Clinical procedure for adhesive-hydrogel implantation into a cartilage defect. Both schematics and actual patient images are shown for the final steps. (A) A mini-incision approach was created to expose the cartilage defect. The defect edges were debrided to remove any dead tissue at the cartilage edge. (B) The adhesive was then applied to the base and walls of the defect followed by surgical microfracture. (C) Last, the hydrogel solution was injected into the defect and photopolymerized in situ with light. (D) Bleeding from the microfracture holes was trapped in and around the hydrogel.

Fig. 2

In vitro cartilage growth in hydrogels. MSCs encapsulated in the PEG hydrogel underwent chondrogenesis and secreted cartilage matrix in culture. (A) DNA, GAG, and hydroxyproline contents were measured over 6 weeks. Data are presented as means ± SD; n = 4. *P < 0.05. (B) Expression of aggrecan, type II collagen, and type I collagen over 6 weeks. (C to E) Safranin-O staining for GAGs at 3 weeks (C) and 6 weeks (D) and type II collagen at 6 weeks (E) in MSC cultures. (F and G) GAG (F) and total collagen (G) production by chondrocytes cultured alone in hydrogel compared with chondrocytes in bilayer coculture with MSCs and fibroblasts in vitro. (H) Histological staining of cocultures. Safranin-O staining at the interface of the chondrocyte-MSC coculture layers and the control chondrocyte-fibroblast layers; type II collagen in chondrocyte layer of chondrocyte-MSC bilayer (top) compared with chondrocytes cultured alone (bottom).

Fig. 3

Hydrogel implantation in conjunction with microfracture in a goat model. (A) Six hours after microfracture and hydrogel implantation, blood components are visible throughout the defect and hydrogel, which filled the defect to the level of the articular surface. Image is representative of n = 6. (B) Six hours after microfracture alone, blood clot fills the defect below the level of the articular defect. Image is representative of n = 6. (C to J) Hematoxylin and eosin (H&E) staining was performed to evaluate the morphology of defect contents in both groups. (D and H) Higher-magnification images of the areas boxed in black in (C) and (G), respectively. (E, F, I, and J) Higher-magnification images of the respective areas boxed in color in (C) and (G). (K) Nanoindentation mechanical testing was performed on the histological sections. Yellow crosses define where the mechanical testing was performed for representative sections. Data are standard median box plots (n = 3 sections per group with 10 to 15 indentations per represented area).

Fig. 4

Imaging and clinical evaluation of cartilage repair. (A) MR images show tissue repair over 6 months after treatment with implant + microfracture (Mfx) or Mfx alone. Sample sagittal MR images are of the tibiofemoral joint acquired using T₁-weighted (T₁W), fat-suppressed gradient echo and proton density–weighted (PDW), fat-suppressed fast spin echo at baseline and at 6 months.

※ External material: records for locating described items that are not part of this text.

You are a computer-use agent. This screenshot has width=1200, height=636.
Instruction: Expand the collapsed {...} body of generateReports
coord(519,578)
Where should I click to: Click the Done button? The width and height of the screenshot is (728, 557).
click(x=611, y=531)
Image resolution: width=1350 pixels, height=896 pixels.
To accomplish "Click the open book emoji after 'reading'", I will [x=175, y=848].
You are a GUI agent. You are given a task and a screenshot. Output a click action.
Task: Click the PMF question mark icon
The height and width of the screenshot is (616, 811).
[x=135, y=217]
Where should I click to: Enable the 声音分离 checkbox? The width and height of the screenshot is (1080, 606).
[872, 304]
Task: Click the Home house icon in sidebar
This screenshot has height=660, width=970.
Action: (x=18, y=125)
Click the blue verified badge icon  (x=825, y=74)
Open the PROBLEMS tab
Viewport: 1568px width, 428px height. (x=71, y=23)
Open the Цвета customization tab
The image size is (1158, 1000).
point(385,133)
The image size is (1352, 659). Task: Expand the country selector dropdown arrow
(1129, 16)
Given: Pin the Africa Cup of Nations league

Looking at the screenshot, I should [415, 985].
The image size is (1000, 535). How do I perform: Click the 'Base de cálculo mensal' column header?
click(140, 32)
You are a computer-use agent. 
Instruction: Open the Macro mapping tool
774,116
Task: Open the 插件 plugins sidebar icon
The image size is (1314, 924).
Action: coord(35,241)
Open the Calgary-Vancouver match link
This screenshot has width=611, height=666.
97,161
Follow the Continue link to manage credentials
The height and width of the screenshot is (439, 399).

Arrows highlight the defects. (B) Quantification of defect fill from MR images in (A), using both the fast spin-echo and gradient-echo images; the average of the two measurements was used. Data are means ± SD (n = 15 at baseline, n = 12 at 3 months, and n = 14 at 6 months). *P < 0.05 versus microfracture control. (C) T₂ relaxation times measured from four regions of interest on two images (n = 8 for each patient). Data are means ± SD (n = 9 patients). *P < 0.05 versus respective baseline measurement.

Fig. 5

Patient self-evaluated clinical outcomes. (A to C) Patients evaluated their frequency of pain (A), severity of pain (B), and IKDC scores (knee function) (C) over 6 months. For the implant + microfracture (Mfx) group (n = 15), the box represents values between the 25th and 75th percentiles, the line indicates median value, and the whiskers are the 10th and 90th percentiles. For the Mfx group (n = 3), the box bounds the upper and lower data points, with the line representing the median value. *P < 0.05 compared to baseline value.